A fornire l’elenco degli accordi bilaterali e multilaterali, delle convenzioni e memorandum, dei protocolli attuativi sottoscritti, è la banca dati curata congiuntamente dal Ministero dell’Istruzione, dell’Università e della Ricerca (MIUR), dal Ministero degli Affari Esteri (MAE) e dalla Conferenza dei Rettori delle Università Italiane (CRUI).

Numerosissimi i programmi di natura didattico-formativa, ricerca e mobilità di docenti e studenti ancora operativi nonostante la svolta golpista e autoritaria del governo di Ankara e le crescenti operazioni di guerra contro la popolazione kurda in Turchia e, più recentemente in Siria. Oggi sono 27 le università italiane partner di centri di ricerca accademici del paese mediorientale e ci sono accordi di mutua cooperazione firmati appena qualche mese fa, mentre altri hanno preso il via decadi fa ma vengono rinnovati tacitamente e automaticamente di anno in anno. Le aree d’intervento della ricerca e/o progettuale sono onnicomprensive, anche se è evidente la tendenza a favorire la partnership nei settori tecnico-scientifici e ingegneristici, alcuni dual use con possibili ricadute nel settore militare-industriale.

Di seguito forniamo una sistematizzazione delle collaborazioni esistenti tra le università italiane e i partner turchi, evidenziando la tipologia e l’oggetto dell’accordo, la durata prevista, i docenti e i dipartimenti che ne fanno da punto di riferimento, gli eventuali “risultati raggiunti” segnalati dagli atenei.
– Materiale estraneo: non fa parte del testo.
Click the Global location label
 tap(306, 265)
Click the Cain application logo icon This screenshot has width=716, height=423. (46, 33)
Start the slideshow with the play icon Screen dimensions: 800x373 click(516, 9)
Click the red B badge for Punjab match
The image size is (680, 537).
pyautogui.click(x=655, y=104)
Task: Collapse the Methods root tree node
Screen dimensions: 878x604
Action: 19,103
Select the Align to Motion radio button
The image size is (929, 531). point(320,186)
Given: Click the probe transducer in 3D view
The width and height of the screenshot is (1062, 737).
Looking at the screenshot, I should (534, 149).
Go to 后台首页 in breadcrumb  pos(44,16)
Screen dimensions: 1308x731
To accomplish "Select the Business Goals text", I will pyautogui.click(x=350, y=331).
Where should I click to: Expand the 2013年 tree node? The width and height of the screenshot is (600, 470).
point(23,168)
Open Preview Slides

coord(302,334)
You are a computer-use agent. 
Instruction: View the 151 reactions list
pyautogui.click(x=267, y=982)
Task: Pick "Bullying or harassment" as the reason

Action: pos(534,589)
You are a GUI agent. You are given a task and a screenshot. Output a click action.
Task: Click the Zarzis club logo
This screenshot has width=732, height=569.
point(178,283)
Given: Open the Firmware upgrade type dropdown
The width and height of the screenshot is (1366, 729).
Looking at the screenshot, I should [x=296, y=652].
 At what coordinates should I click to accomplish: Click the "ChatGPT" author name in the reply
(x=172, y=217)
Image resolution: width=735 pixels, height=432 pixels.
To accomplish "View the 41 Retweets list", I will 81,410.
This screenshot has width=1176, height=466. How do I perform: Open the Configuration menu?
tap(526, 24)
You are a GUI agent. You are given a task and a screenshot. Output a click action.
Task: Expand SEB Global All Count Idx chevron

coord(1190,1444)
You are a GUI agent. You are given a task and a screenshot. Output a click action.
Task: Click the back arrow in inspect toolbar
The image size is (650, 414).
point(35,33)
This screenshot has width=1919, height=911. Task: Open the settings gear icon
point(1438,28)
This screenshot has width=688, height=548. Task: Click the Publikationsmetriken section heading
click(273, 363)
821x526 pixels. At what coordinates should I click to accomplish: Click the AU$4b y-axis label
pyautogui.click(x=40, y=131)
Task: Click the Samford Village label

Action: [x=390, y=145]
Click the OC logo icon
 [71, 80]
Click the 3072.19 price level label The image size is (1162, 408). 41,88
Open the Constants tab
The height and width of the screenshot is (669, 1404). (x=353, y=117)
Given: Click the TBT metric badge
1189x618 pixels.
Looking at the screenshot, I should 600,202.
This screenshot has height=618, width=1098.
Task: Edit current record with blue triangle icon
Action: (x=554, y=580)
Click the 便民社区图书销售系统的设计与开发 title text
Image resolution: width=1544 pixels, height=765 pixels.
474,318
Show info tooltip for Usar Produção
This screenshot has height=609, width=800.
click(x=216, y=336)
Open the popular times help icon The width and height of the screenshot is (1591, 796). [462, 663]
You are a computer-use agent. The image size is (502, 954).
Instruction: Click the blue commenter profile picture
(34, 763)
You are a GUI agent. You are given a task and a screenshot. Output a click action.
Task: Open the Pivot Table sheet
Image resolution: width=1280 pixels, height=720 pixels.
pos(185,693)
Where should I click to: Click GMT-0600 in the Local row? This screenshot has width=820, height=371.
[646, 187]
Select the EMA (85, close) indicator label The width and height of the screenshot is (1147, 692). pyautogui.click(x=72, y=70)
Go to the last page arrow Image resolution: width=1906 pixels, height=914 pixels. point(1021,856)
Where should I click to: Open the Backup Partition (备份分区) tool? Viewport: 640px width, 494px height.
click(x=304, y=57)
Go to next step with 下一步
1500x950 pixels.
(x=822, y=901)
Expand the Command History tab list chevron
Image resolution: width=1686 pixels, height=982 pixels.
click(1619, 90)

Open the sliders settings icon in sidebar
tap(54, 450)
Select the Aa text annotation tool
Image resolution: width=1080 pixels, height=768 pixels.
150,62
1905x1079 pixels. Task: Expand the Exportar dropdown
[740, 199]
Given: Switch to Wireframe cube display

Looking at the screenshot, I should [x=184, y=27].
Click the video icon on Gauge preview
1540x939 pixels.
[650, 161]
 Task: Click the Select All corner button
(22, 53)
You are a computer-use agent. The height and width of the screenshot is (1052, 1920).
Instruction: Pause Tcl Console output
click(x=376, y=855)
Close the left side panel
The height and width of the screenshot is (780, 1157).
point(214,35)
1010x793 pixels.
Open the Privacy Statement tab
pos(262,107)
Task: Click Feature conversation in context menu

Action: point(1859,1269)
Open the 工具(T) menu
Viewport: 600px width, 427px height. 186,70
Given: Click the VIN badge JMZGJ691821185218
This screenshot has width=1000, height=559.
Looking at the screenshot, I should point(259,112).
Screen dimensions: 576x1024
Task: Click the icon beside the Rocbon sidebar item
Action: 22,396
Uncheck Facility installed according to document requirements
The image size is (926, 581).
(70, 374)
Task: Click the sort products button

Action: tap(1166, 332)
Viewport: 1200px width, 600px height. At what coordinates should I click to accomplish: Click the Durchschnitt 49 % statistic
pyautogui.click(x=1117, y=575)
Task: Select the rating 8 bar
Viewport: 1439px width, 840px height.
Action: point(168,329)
C’è materiale più che sufficiente per prendere coscienza del coinvolgimento diretto dell’accademia italiana nel consolidamento dell’insostenibile sistema scientifico-culturale-politico-militare della Turchia. La difesa dei diritti del popolo kurdo e la resistenza all’escalation di morte in Medio oriente impone a tutti scelte nette e inequivocabili, a partire dall’embargo della fornitura di armi e dalla revoca di ogni forma di collaborazione militare al regime di Erdogan e dal boicottaggio economico, culturale, scientifico, sportivo, ecc. Le università italiane, i rettori, il corpo accademico e gli studenti sono chiamati a dare il loro importantissimo contributo, revocando e/o sospendendo unilateralmente ogni accordo di cooperazione con gli atenei turchi sino alla caduta del sultano Erdogan, al ritiro delle forze armate turche dalla Siria, alla fine di ogni forma di oppressione della popolazione kurda e all’avvio di un reale processo di democratizzazione interno.